'Shop normally, there's plenty of kai', Northland supermarket owner Eric Rush says

By Te Ao - Māori News

In Northland, the warning of a pandemic is becoming real following the confirmation this week of the first Northlander to have the COVID-19 virus. 

A popular venue on Satuday mornings, warnings of a pandemic now line the entrances to the Whangārei markets.

"The great thing here at home is that we still have our lands to grow food.  So it’s not as though there's a food shortage because there’s plenty of food available.  The big problem is the over-demand for food.  I think people need to settle down and compose themselves," Aperahama Edwards, of Ngāti Wai, says.

They are the exact same sentiments of the owner of the New World Kaikohe and Whangārei supermarkets.

"She’s been pretty crazy the last 3 to 4 days, and it's not a supply problem, it's a demand problem.  I think everyone is sort of panicking a little bit, but there's plenty of kai and plenty of toilet paper.  I think if everybody shopped normally there’d be no issues whatsoever. I think the media has got a hold of things and people have panicked a little bit, so I think if everyone calms down we’ll be all good," New World' supermarket owner Eric Rush says.

"It's gone a bit silly, before 9 o’clock this morning there were people all lined up outside PAK'nSAVE looking scared.  I could see it in their faces and I felt sorry for the elderly.  We need to take good care of our elders by checking on them to ensure they are provided for," Edwards says.

A decision to postpone the upcoming Taitokerau regional kapa haka competition was made public yesterday.

"We decided to postpone the event for the benefit of the health of the people of Northland, and especially for the health of our elders.  We are well aware that the situation is going to get worse before it gets better," Ropata Diamond, of Waitangi Cultural Society Incorporated, says.

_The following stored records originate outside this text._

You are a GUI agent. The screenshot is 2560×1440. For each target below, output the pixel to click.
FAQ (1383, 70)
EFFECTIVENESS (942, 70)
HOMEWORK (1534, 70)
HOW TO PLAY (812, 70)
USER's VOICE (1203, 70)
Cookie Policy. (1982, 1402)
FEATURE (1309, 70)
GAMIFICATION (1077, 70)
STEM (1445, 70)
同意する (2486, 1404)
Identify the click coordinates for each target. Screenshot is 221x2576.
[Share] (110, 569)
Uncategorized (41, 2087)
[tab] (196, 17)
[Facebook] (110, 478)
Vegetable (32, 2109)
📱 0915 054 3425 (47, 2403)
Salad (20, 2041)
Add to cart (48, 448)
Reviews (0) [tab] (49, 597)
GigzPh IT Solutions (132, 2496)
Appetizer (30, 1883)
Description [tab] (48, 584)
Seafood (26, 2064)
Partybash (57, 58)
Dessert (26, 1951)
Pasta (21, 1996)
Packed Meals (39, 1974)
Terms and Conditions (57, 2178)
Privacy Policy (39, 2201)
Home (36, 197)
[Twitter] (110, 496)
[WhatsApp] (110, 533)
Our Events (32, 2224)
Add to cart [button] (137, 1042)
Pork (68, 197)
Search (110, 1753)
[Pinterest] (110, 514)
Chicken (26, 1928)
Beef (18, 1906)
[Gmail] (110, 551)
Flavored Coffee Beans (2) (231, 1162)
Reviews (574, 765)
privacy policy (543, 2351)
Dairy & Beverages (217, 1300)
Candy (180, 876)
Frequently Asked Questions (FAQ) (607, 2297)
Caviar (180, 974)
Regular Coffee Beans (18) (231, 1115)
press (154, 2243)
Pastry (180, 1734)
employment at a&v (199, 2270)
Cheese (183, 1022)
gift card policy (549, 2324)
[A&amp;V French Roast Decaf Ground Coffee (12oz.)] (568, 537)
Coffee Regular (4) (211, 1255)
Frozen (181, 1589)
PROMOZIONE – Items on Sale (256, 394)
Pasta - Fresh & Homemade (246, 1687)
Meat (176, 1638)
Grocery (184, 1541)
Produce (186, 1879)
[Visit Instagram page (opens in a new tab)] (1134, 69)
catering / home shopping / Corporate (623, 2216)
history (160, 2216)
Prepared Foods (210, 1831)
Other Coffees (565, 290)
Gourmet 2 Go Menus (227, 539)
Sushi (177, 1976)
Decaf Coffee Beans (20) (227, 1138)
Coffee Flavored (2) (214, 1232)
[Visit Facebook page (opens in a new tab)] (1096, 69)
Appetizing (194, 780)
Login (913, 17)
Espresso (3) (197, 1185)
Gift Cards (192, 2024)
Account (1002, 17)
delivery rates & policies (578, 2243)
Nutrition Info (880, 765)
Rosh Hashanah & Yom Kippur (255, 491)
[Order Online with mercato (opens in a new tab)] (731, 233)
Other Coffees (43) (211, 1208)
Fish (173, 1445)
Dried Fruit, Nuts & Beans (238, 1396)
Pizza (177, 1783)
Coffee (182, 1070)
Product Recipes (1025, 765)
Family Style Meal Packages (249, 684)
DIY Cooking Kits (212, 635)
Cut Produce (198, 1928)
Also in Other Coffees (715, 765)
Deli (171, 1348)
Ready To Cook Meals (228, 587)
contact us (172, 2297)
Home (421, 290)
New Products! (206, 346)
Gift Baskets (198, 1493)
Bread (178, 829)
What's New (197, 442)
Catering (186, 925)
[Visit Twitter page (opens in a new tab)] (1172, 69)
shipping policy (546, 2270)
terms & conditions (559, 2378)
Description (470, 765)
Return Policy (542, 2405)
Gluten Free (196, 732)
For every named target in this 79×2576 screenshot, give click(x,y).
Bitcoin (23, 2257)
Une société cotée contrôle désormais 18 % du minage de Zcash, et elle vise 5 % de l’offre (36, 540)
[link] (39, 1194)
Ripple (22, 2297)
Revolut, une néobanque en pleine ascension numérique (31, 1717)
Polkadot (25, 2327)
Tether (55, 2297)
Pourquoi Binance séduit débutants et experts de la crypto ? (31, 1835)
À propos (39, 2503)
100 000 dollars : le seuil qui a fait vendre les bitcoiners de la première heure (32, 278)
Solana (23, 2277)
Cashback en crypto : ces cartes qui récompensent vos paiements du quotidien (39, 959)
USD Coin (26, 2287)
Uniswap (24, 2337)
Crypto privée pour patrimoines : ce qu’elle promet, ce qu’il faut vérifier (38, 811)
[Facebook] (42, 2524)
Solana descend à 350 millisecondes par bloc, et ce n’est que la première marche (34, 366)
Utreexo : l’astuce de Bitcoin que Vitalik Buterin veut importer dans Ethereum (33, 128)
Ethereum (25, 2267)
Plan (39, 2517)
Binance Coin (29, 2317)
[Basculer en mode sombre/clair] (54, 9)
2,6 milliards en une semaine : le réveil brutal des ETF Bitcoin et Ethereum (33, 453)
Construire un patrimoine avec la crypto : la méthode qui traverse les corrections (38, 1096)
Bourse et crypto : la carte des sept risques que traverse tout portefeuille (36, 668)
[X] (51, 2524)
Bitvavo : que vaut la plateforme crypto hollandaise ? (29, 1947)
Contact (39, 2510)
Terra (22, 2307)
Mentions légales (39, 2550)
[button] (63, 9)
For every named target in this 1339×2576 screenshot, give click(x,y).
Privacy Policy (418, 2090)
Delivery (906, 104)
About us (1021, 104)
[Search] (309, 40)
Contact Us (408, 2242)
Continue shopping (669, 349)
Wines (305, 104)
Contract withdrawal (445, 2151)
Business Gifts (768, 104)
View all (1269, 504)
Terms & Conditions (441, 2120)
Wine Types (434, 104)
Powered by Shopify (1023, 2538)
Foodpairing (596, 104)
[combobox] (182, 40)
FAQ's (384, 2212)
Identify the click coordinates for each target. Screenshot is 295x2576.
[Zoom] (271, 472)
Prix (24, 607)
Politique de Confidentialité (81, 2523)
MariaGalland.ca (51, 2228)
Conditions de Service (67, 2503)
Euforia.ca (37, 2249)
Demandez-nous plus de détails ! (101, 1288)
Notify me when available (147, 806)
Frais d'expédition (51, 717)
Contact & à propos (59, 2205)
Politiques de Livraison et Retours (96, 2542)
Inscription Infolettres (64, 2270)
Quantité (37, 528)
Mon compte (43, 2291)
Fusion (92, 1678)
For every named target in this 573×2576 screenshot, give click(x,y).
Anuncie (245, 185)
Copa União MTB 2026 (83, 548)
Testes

Dr Shane Reti,  MP for Whangārei, says, "We need to remember if we look back a century, the biggest thing that saved people's lives in the past century was public health.  It wasn’t antibiotics or flash medical devices, it was the simple things, clean water and sanitation.  Well, it's the same here today with COVID-19.  It's washing your hands, it's hand over mouth, it's coughing into the elbow, it's having that social distances.  Those are the things that will get us through this."

Despite the 13 new cases of COVID-19 confirmed in New Zealand in the past twenty-four hours, the situation in Northland remains at one case.

"I suspect we’re yet to feel the full brunt of this.  In due course, we’ll see its effect on our economy but with regard to the pandemic that’s coming our way all we can do is be ready," Edwards says.

Report by Dean Nathan for Te Ao Māori News.